[Start of Attachment]

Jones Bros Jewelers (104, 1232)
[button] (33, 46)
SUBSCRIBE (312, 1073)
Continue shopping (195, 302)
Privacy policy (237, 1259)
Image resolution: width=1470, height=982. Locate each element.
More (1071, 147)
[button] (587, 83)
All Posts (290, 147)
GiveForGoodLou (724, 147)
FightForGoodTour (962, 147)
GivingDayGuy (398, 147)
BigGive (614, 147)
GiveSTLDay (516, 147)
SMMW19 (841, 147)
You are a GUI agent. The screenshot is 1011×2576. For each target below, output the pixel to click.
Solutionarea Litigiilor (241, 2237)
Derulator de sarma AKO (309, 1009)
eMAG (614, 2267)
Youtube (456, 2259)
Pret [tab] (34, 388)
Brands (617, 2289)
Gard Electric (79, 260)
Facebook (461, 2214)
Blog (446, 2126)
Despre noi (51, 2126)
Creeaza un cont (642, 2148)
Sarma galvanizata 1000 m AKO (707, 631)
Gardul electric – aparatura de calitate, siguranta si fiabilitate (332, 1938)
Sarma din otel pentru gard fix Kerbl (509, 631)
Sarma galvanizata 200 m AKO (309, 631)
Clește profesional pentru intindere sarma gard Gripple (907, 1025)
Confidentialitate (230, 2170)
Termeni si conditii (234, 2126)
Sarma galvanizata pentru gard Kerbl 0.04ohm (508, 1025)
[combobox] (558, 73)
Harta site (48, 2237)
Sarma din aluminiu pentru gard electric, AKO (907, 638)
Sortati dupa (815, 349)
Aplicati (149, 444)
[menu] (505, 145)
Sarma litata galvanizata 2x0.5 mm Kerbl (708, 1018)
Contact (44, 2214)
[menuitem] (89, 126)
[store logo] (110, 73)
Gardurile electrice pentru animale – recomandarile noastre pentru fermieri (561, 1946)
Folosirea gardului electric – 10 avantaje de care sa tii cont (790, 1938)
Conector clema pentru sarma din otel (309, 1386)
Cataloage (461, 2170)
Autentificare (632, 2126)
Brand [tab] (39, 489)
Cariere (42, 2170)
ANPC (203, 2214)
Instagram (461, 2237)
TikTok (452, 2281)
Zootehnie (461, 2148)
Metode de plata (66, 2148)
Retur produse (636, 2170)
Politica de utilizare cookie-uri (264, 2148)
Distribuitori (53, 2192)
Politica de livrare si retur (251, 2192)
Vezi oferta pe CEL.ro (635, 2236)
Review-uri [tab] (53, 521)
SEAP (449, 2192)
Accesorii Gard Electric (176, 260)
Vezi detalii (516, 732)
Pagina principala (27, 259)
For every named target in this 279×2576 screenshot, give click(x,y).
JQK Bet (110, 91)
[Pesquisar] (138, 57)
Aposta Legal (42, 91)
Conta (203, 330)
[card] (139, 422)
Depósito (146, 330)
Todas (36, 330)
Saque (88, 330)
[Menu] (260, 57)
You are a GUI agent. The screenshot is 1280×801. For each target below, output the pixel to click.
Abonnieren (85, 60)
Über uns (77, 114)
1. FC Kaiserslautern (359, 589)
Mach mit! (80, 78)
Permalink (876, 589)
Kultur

[End of Attachment]

Please give again the lines above between the line holding "Creeaza un cont (642, 2148)" and the line holding "[menu] (505, 145)", inclusive, exactly as they are and with nothing added.

EXERCISE RESPONSE —
Creeaza un cont (642, 2148)
Sarma galvanizata 1000 m AKO (707, 631)
Gardul electric – aparatura de calitate, siguranta si fiabilitate (332, 1938)
Sarma din otel pentru gard fix Kerbl (509, 631)
Sarma galvanizata 200 m AKO (309, 631)
Clește profesional pentru intindere sarma gard Gripple (907, 1025)
Confidentialitate (230, 2170)
Termeni si conditii (234, 2126)
Sarma galvanizata pentru gard Kerbl 0.04ohm (508, 1025)
[combobox] (558, 73)
Harta site (48, 2237)
Sarma din aluminiu pentru gard electric, AKO (907, 638)
Sortati dupa (815, 349)
Aplicati (149, 444)
[menu] (505, 145)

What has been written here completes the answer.